Here, Y _{d1 and 2l-1} are received signals corresponding to odd-numbered OFDM symbols in slot # 1, and _Yd1 and _2l are received signals corresponding to even-numbered OFDM symbols in slot # 1. , Y _d2 , _21-1 are received signals corresponding to odd-numbered OFDM symbols in slot # 2, and Y _d2 , ₂₁ are received signals corresponding to even-numbered OFDM symbols in slot # 2.

H ₁₁ is a channel frequency response between the transmission station 11 and the destination station 13 in the slot # 1. H ₂₁ is a channel frequency obtained by combining the channel frequency response between the transmission station 11 and the relay station 12 in the slot # 1 and the channel frequency response between the relay station 12 and the destination station 13 in the slot # 2. It is a response. H ₂₂ is the channel frequency response between the source station 11 and the destination station 13 in slot # 2. W _d1,2l-1 and W _d1,2l are thermal noises in the slot # 1, and W _d2,2l-1 and W _d2,2l are thermal noises in the slot # 2.

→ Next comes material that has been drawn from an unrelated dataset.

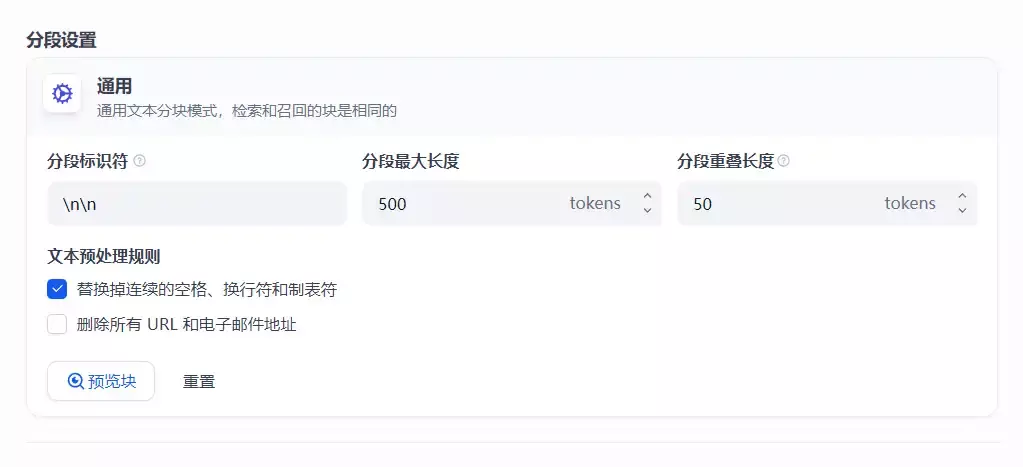Screen dimensions: 1023x467
Task: Enable the 删除所有 URL 和电子邮件地址 checkbox
Action: coord(57,324)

The data demodulation unit 133 performs a complex conjugate on a received signal _{Y D1,2l} and _{Y D2,2l} corresponding to the even-numbered OFDM symbol (step S301). At this time, Expression (20) becomes the following Expressions (21) and (22).

  Here, Expression (21) and Expression (22) are expressed by row vectors and matrices, and expressed by the following Expressions (23) and (24).

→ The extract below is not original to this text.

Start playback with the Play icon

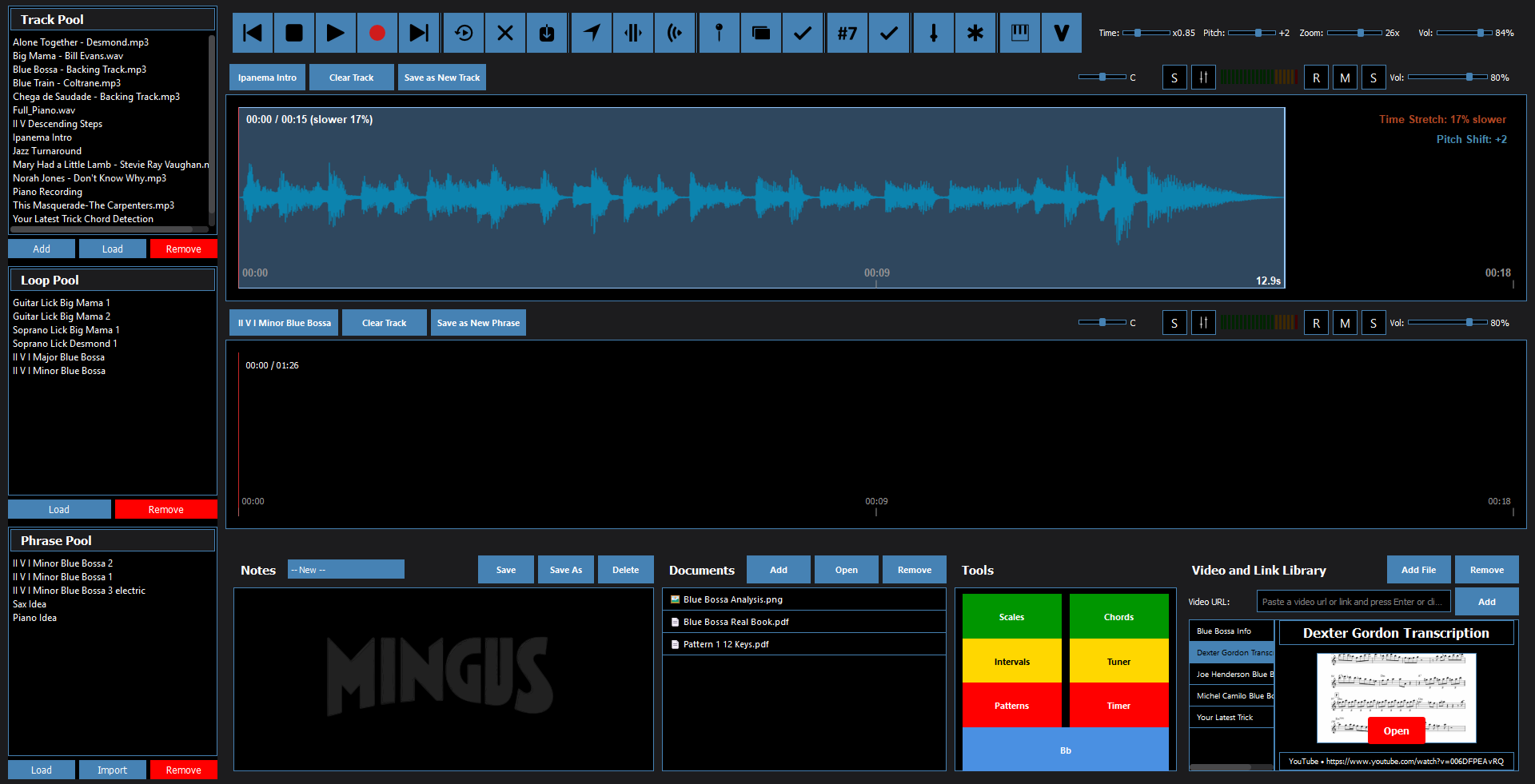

Subsequently, the data demodulating unit 133 performs synthesis on the y ₁ and y ₂ (step S302). For example, when the maximum ratio combining is performed in the combining here, an output obtained by decoding the received signal obtained by the maximum ratio combining is expressed by the following equation (25).

Here, x with a hat (^) is a detected value of x = [X ₁ X ₂ ]. Moreover, about the right side of Formula (25),

It is. With respect to Equation (27), | H ₂₁ | ² + | H ₂₂ | ² and channel power can be separated by decoding. From this, it is possible to solve the problem that the received signal of slot # 2 is attenuated when H ₂₁ and H ₂₂ are in opposite phases.

X _i with a hat (^) represents a detection value of a complex QAM signal point. By performing constellation demapping on this value, a soft decision of the coded bit represented by the right side of the following equation (28) is obtained.

  In the first embodiment described above, space-time coding is performed on the transmission side, and complex conjugate processing is performed on even-numbered symbols on the reception side. The reception side can improve the overall decoding characteristics by combining the results of the reception signals of the first and second slots with the maximum ratio.

[Second Embodiment]
The second embodiment of the present invention can be applied to the channel decoding unit 134 of the destination station 13 in combination with the first embodiment. The configurations of the communication system 1, the transmission station 11, the relay station 12, and the destination station 13 are the same as those in FIG.
Similarly to the flowchart shown in FIG. 3B, the channel decoding unit 134 of the destination station 13 performs error correction decoding using the soft decision value output from the data demodulation unit 133, restores and outputs the information bit string (step S204). ).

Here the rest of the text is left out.